NeurIPS AutoDL challenges
Following the success of previous AutoML challenges, we designed a new challenge: AutoDL, accepted to NeurIPS 2019. We target applications such as speech, image, video, and text, for which deep learning (DL) methods have had great success recently, to drive the community to work on automating the design of DL models. Raw data are provided, formatted in a uniform tensor manner, to encourage participants to submit generic algorithms. All problems are multi-label classification problems. We impose restrictions on training time and resources to push the state-of-the-art further. We provide a large number of pre-formatted public datasets and offer the possibility of formatting your own datasets in the same way.
To ramp up difficulty, we are running a series of milestone challenges of increasing difficulty, culminating with the NeurIPS challenge.
- AutoCV: Image Classification computer vision (CV) - CURRENTLY RUNNING [ENTER NOW] -- EASY
- AutoCV2: Image and video Classification -- HARDER (full blind testing in final phase)
- AutoNLP: Text classification -- EASY
- AutoSeries: Text and time series classification -- HARDER (full blind testing in final phase)

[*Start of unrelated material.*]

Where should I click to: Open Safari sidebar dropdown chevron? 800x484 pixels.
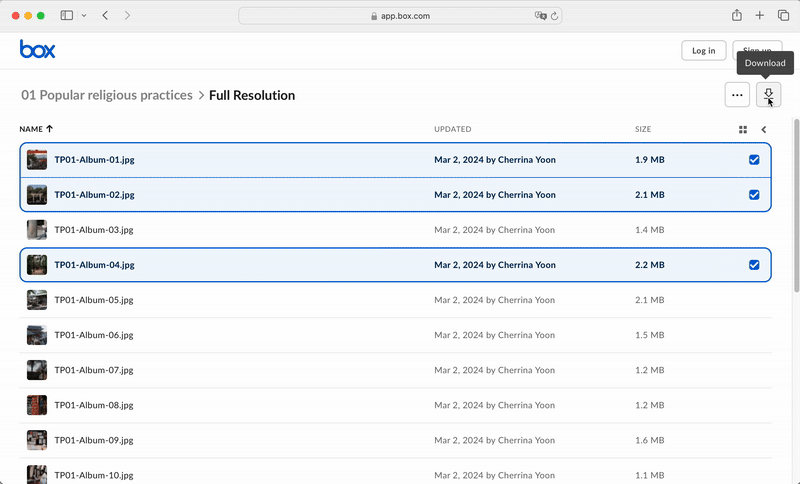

- AutoDL: Everything! -- HARDEST (all types of data, full blind testing in final phase)
By everything, we mean image+video+test+time series+tabular data.
All challenges are with code submission and have prizes and opportunities to publish and/or present at conferences.

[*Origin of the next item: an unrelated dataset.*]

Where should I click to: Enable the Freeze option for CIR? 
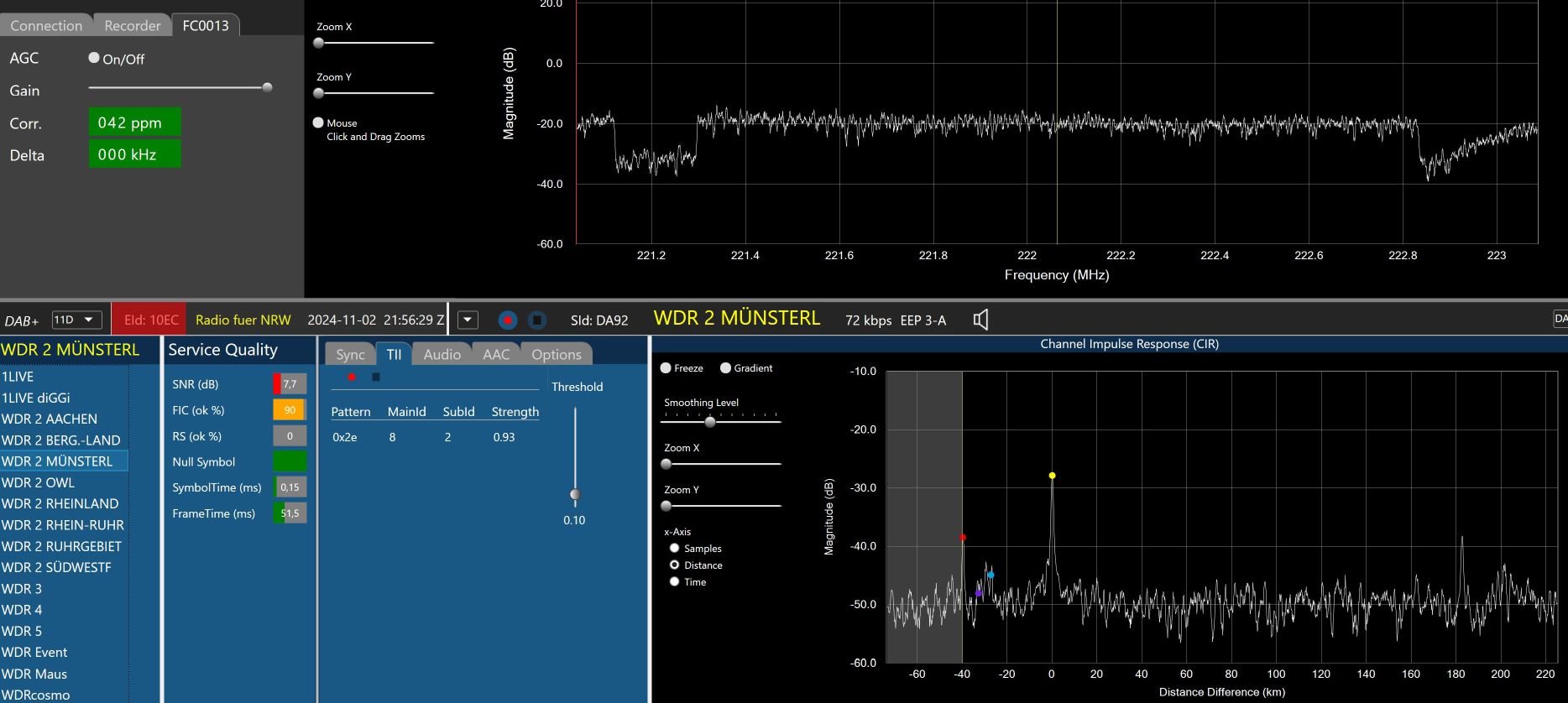pyautogui.click(x=666, y=368)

Entering is very easy. We provide a starting kit containing everything you need to create your own code submission (just by modifying the file model.py) and to test it on your local computer, in conditions identical to those of the Codalab platform. This includes a jupyter notebook tutorial.ipynb with step-by-step instructions. The interface is simple and generic: you must supply a Python class model.py with:
- a constructor
- a train method
- a test method
To make submissions, zip model.py, then use the "Upload a Submission" button. That's it!
The starting kit contains sample data, but you may want to develop your code with larger practice datasets, which we provide:
Raw data are preserved, but formatted in a generic data format based on TFRecords, used by TensorFlow. However, this will not impose to participants to use deep learning algorithms nor even TensorFlow. If you want to practice designing algorithms with your own datasets, follow these steps.

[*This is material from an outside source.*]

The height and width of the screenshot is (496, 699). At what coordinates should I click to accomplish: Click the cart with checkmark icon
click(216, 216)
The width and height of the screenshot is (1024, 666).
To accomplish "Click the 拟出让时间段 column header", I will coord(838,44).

In each challenge your code will be tested directly on the platform on five datasets. The score you obtain (with your last submission) will be used for the final ranking in AutoCV and AutoNLP (easiest challenges, no other hidden leaderboard). In the phases AutoCV2, AutoSeries, and AutoDL, we plan to have a final ranking on a fresh set of datasets with a single run of the last code you submitted (fully blind testing).
Code submitted is trained and tested automatically, without any human intervention. Code submitted is run on all five datasets in parallel on separate compute workers, each one with its own time budget.
The identities of the datasets used for testing on the platform are concealed. The data are provided in a raw form (no feature extraction) to encourage researchers to use Deep Learning methods performing automatic feature learning, although this is NOT a requirement. All problems are multi-label classification problems. The tasks are constrained by a time budget.
The participants can train in batches of pre-defined duration to incrementally improve their performance, until the time limit is attained. In this way we can plot learning curves: "performance" as a function of time. Each time the "train" method terminates, the "test" method is called and the results are saved, so the scoring program can use them, together with their timestamp.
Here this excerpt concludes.